名無しのワルツ
(2022/04/15)
「今日もまたキバナさまがダンデさんに勝負を挑まれるそうよ」
と、そんな噂がさざめきのように高等部の校舎中を駆け巡ったのは日差しもうららかな秋の午後のことだった。昼食を終え、満腹中枢を刺激されて睡魔の誘いを受けるにやぶさかでない生徒たちが、授業の合間、教室で廊下で、人から人へ口を伝わせ密やかに交わすその噂話は、誰も具体的な時間も場所も告げなかったにもかかわらず、そのときになればまるで示し合わせたかようにざわざわと見物に沸く人だかりを作った。
マリア像にほど近い、放課後のコート。
その中心に立ち、モンスターボールを手にする生徒が二人。
一人は身を僅かに低くしながら、高揚を隠し切れない様子で歯を見せて獰猛に笑い、もう一人は堂々たる立ち姿でその視線を真正面から受け止めている。放課後の語らいにしてはただならぬ雰囲気が張り詰めていたが、周囲の誰も二人をとめはしない。
それが二人の『挨拶』だと知っていたからだ。
「ごきげんようダンデ。今日こそオレさまのロザリオを受けてもらうぜ」
「ごきげんようだぜキバナさま。もちろん歓迎だ——オレに勝てたならの話だが!」
そして同時にコートに投げ込まれるボール。意気揚々と地を踏み咆哮する互いのポケモンたち。試合開始だ。周囲の生徒から歓声が上がる。
このやりとりも、今年度に入ってはや八回に渡っていた。
話は一年と半年前、無敗の一年生の入学に遡る。
この学園特有の姉妹制度の概要を聞いたある生徒が、にこりと無邪気に笑ってその場にいた上級生に宣言したのだ。
——なら、オレはこの学園でオレよりつよいひとの申し出を受けることにするぜ。
恐れ知らずの新入生がいる、という噂は瞬く間に学園内に広まった。ダンデさん、あの三年の先輩にお勝ちになったらしいわよ、とその実力の程を華々しい戦果の形で添えて。

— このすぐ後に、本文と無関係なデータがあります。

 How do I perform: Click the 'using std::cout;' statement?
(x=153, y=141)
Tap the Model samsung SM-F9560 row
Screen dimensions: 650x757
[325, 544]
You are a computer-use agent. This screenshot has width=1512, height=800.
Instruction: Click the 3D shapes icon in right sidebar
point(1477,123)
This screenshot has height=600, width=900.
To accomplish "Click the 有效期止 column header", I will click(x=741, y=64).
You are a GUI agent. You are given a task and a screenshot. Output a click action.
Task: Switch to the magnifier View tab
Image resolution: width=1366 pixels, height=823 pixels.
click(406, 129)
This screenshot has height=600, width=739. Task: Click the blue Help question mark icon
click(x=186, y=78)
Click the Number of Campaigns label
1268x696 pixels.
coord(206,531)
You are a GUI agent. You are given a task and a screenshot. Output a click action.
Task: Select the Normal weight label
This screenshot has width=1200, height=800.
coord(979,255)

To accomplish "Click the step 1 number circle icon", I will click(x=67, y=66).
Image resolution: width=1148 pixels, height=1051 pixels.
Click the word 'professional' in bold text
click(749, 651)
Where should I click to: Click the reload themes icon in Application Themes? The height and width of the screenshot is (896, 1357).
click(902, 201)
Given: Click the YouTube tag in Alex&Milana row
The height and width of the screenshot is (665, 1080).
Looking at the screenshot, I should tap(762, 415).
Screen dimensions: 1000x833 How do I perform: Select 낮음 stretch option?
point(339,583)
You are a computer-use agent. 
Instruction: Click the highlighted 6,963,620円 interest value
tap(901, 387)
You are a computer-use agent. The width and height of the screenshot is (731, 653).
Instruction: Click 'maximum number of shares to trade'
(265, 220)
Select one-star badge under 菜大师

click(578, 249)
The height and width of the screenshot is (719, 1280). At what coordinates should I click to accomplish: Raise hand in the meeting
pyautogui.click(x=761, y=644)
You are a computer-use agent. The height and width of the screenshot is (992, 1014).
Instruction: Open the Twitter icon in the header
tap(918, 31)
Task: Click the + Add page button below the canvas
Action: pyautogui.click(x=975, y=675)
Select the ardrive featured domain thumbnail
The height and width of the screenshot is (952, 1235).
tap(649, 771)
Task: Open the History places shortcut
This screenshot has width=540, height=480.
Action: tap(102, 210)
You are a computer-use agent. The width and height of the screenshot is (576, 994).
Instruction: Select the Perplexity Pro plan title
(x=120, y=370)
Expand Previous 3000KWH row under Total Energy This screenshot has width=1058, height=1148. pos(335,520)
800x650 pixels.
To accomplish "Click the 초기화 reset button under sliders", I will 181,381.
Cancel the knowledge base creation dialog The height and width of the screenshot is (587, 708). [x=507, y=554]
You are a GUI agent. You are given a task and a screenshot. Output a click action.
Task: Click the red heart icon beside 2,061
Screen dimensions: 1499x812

けれどロザリオの授受をバトルの勝敗によって決めるという慣習自体は、特段その新入生に限った話ではなかった。上級生がこれと決めた下級生にバトルを挑み、勝利してロザリオを差し出し姉妹の契りを申し込む。下級生は憧れの上級生からの勝負を受け、負けて恭しくそのロザリオを受け取る。想いを寄せ合った二人が姉妹となる過程において、ポケモンバトルは一種儀式のような位置づけになっていた。
時には断られる勝負もあり、勝ちが譲られない勝負もある。けれどそれはあくまでバトルの話だ。姉妹の契りの申し出てそれに返事を返すより、ずっと誰も傷つかずに済む。
そう、だからその一年生も、当初はその類だろうと思われていたのだ。
夢見がちなシンデレラ。いつか王子さまが迎えにきてくれるのを待っているのだと。
「リザードン……火炎放射!」
ジュラルドンが沈む。最後のポケモンを失ったキバナがその場に膝をつき、白いソックスを砂で汚す。
「クッッッソ負けた……!!!」
「勝ったぜ!」
歓声の中、肩を落とすキバナに相反してダンデが嬉しそうに片手を掲げた。傾きかけた秋の陽光を浴びる指先。翻る深緑色の制服。勝利のリザードンポーズ。
入学から今日まで、ダンデは誰からの挑戦も撥ねつけ、王子さま——もといお姉さま候補をこてんぱんにのし続けていた。同級生の一人がはたと気づいたように、ダンデさん、もしかしてどなたもお姉さまにするつもりないんじゃないかしら、と呟く頃には既に周りは返り討ちにされた上級生で死屍累々になっていた。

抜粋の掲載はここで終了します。